Office of Profit: SC Directs Election Commission to Disqualify 12 Manipur MLAs

In present case, United Nation High Commissioner for human rights files intervention application in Supreme Court to which the Indian government, through press release responded that it has claimed that no foreign party has “locus standi” on CAA as it pertains to Indian sovereignty[1]. It should be noted that a UN inter-governmental body may have intervened in Indian Supreme Court for the first time, even though foreign governments and nationals have been parties to several legal cases in Indian court system.[2]

Brief facts:

UN High Commissioner for Human Rights Michelle Bachelet is moving to file an intervention application in the Supreme Court against the Citizenship Amendment Act (CAA). In a statement on 3rd March, 2020, Ministry of External Affairs spokesperson Raveesh Kumar said that India’s permanent mission in Geneva was informed “yesterday evening by the UN High Commissioner for Human Rights that her Office had filed an Intervention Application in the Supreme Court of India in respect to the 2019 Citizenship Amendment Act (CAA)”[3]
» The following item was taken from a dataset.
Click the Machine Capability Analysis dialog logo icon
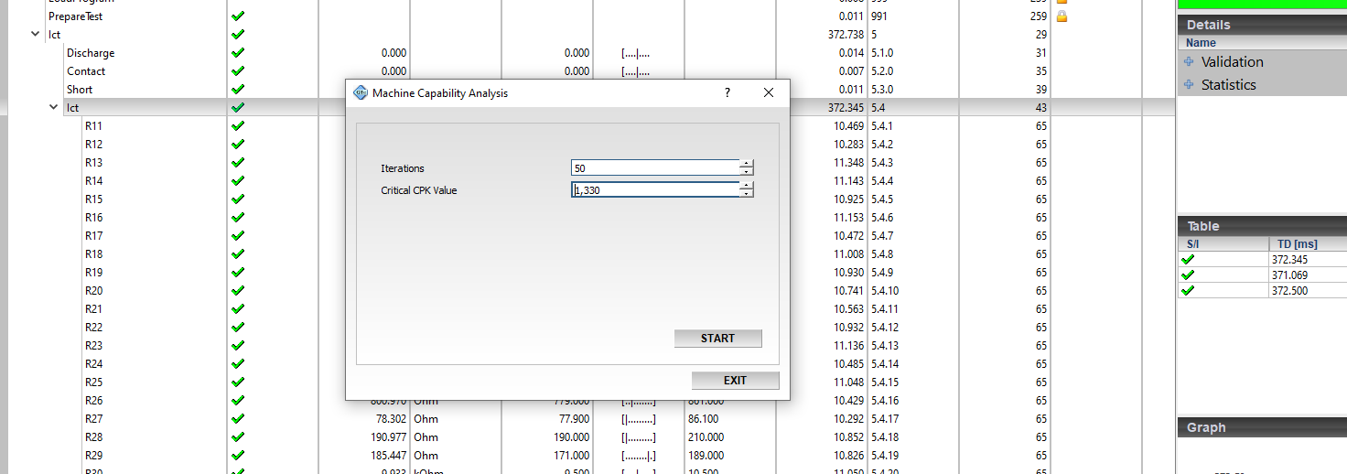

The Citizenship Amendment Act was passed by the Parliament in December, 2019. Since then, India has witnessed protests in various parts of the country. As many as 140 petitions have been filed in the Supreme Court challenging the constitutional validity of the Act. On January 22, the SC had asked the Central Government to reply to the petitions within four weeks.[4]
The Act seeks to provide citizenship to non-muslims  migrants from Pakistan, Bangladesh and Afghanistan who arrived in India on or before December 31, 2014.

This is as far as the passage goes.